## Consigne écrite
Pouvez-vous recopier mot pour mot toutes les lignes ci-dessous, en laissant les images de côté ?

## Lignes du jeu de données
# # # #
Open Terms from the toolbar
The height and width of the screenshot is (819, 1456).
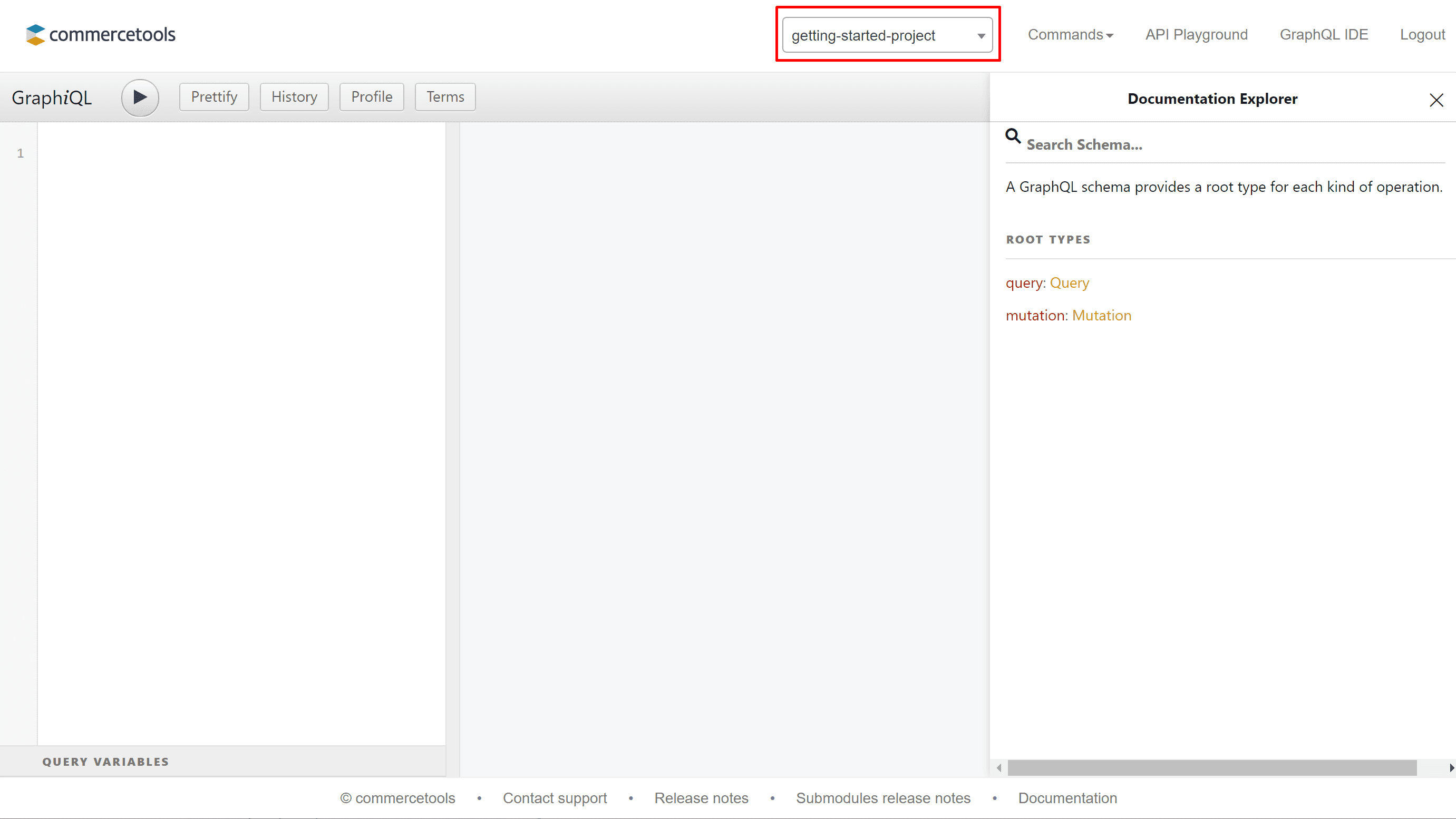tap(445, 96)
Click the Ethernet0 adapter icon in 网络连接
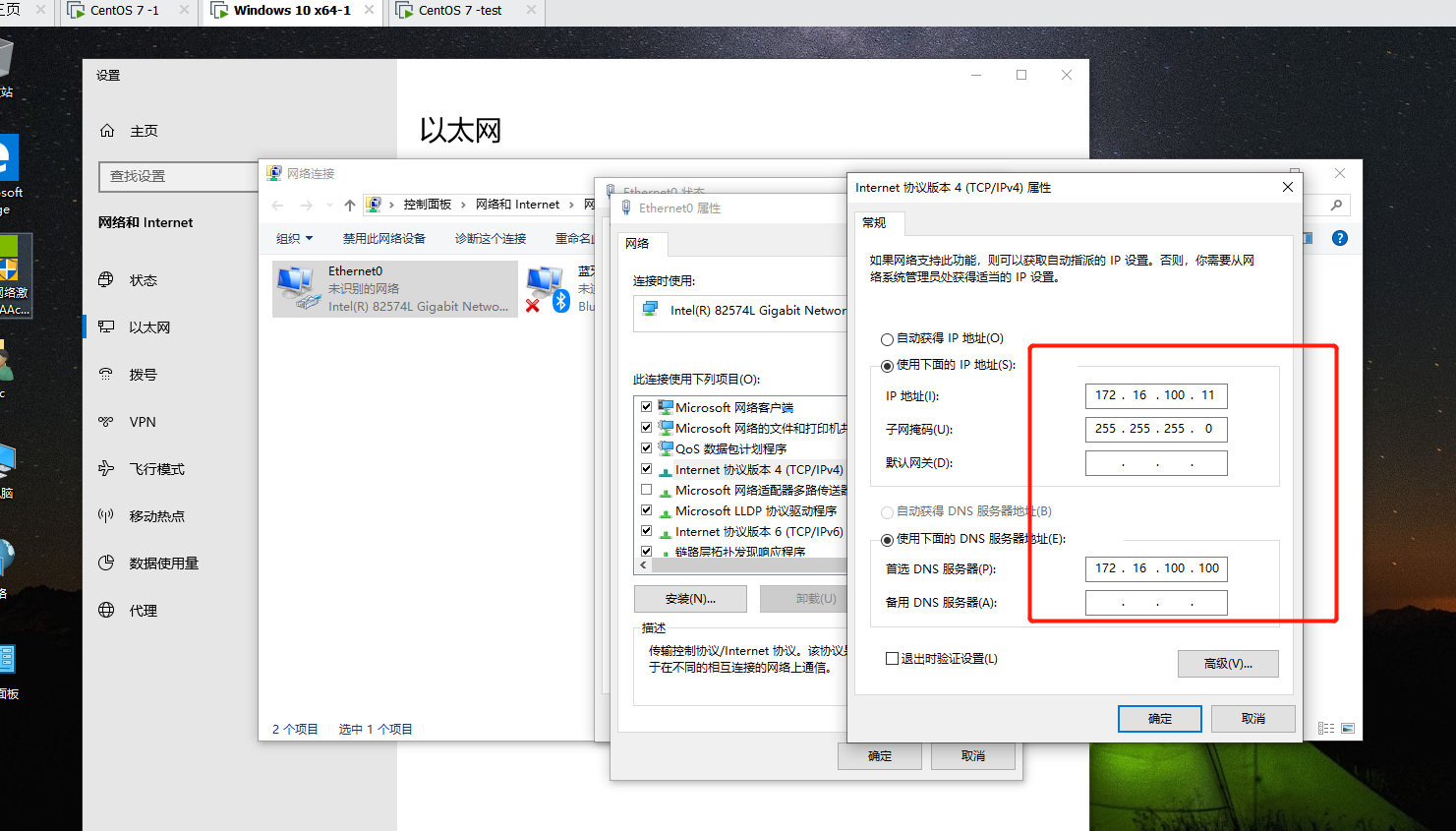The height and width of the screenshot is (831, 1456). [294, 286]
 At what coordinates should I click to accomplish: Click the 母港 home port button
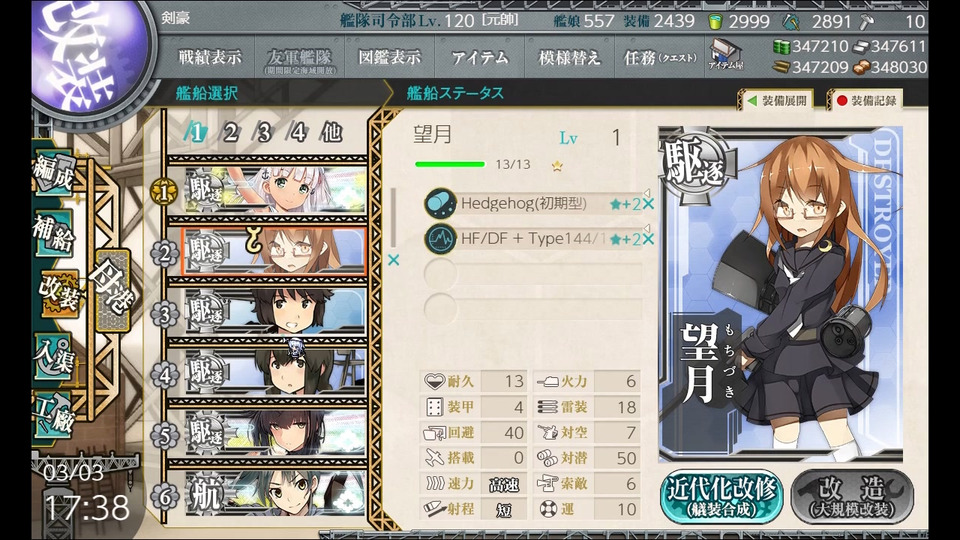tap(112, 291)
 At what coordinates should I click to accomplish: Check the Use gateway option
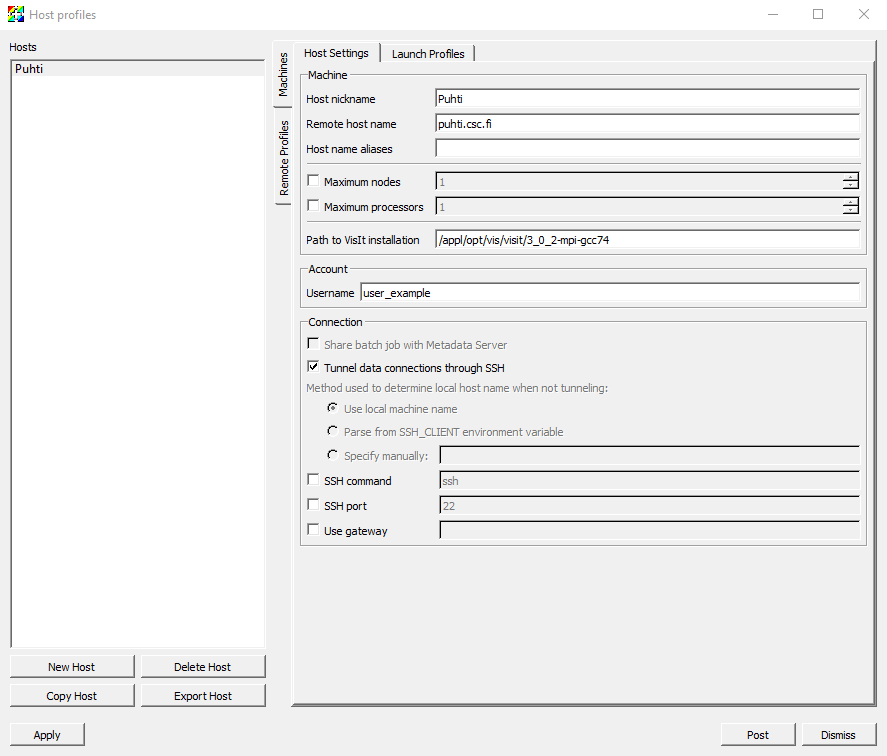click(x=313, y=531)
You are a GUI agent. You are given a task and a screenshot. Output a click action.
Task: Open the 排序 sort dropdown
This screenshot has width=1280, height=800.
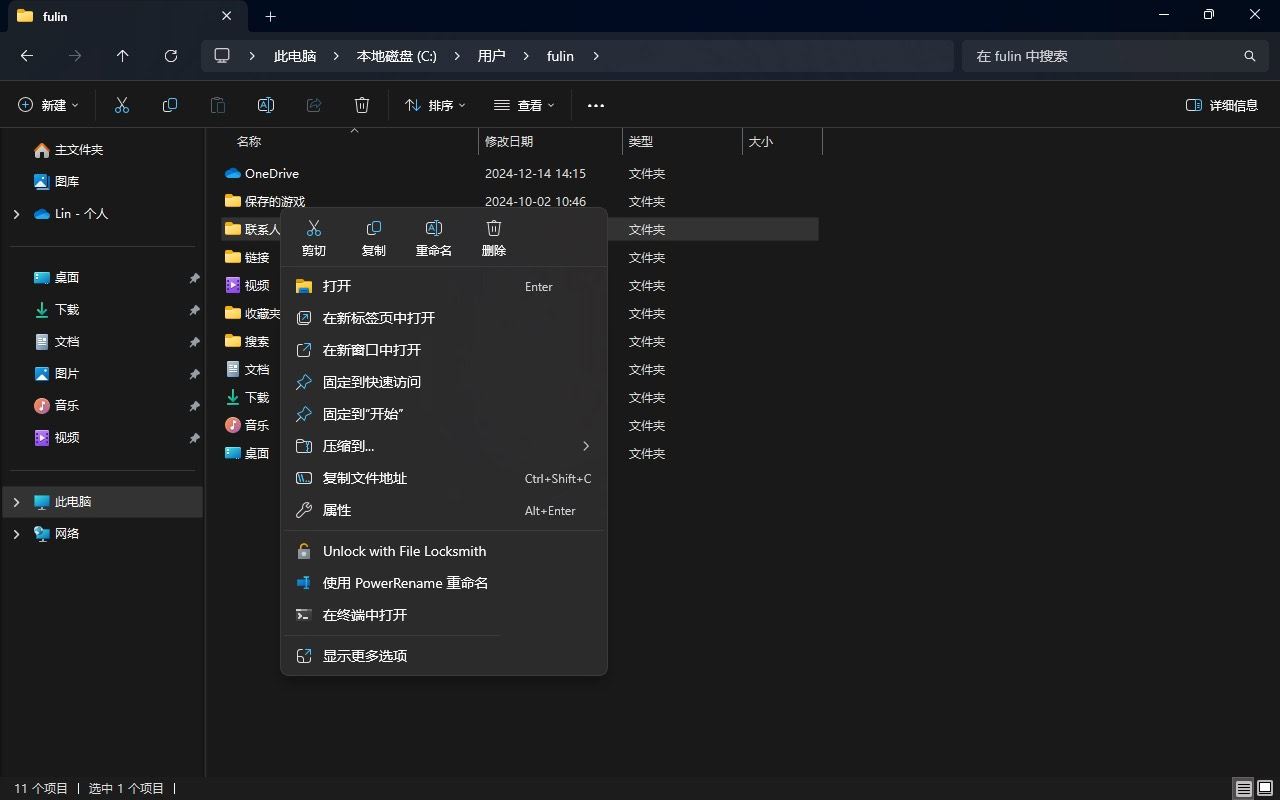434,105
# # # #
## Résultat obtenu
Open Terms from the toolbar
The height and width of the screenshot is (819, 1456).
tap(445, 96)
Click the Ethernet0 adapter icon in 网络连接
The height and width of the screenshot is (831, 1456). [294, 286]
 At what coordinates should I click to accomplish: Click the 母港 home port button
tap(112, 291)
 At what coordinates should I click to accomplish: Check the Use gateway option
click(x=313, y=531)
You are a GUI agent. You are given a task and a screenshot. Output a click action.
Task: Open the 排序 sort dropdown
This screenshot has width=1280, height=800.
434,105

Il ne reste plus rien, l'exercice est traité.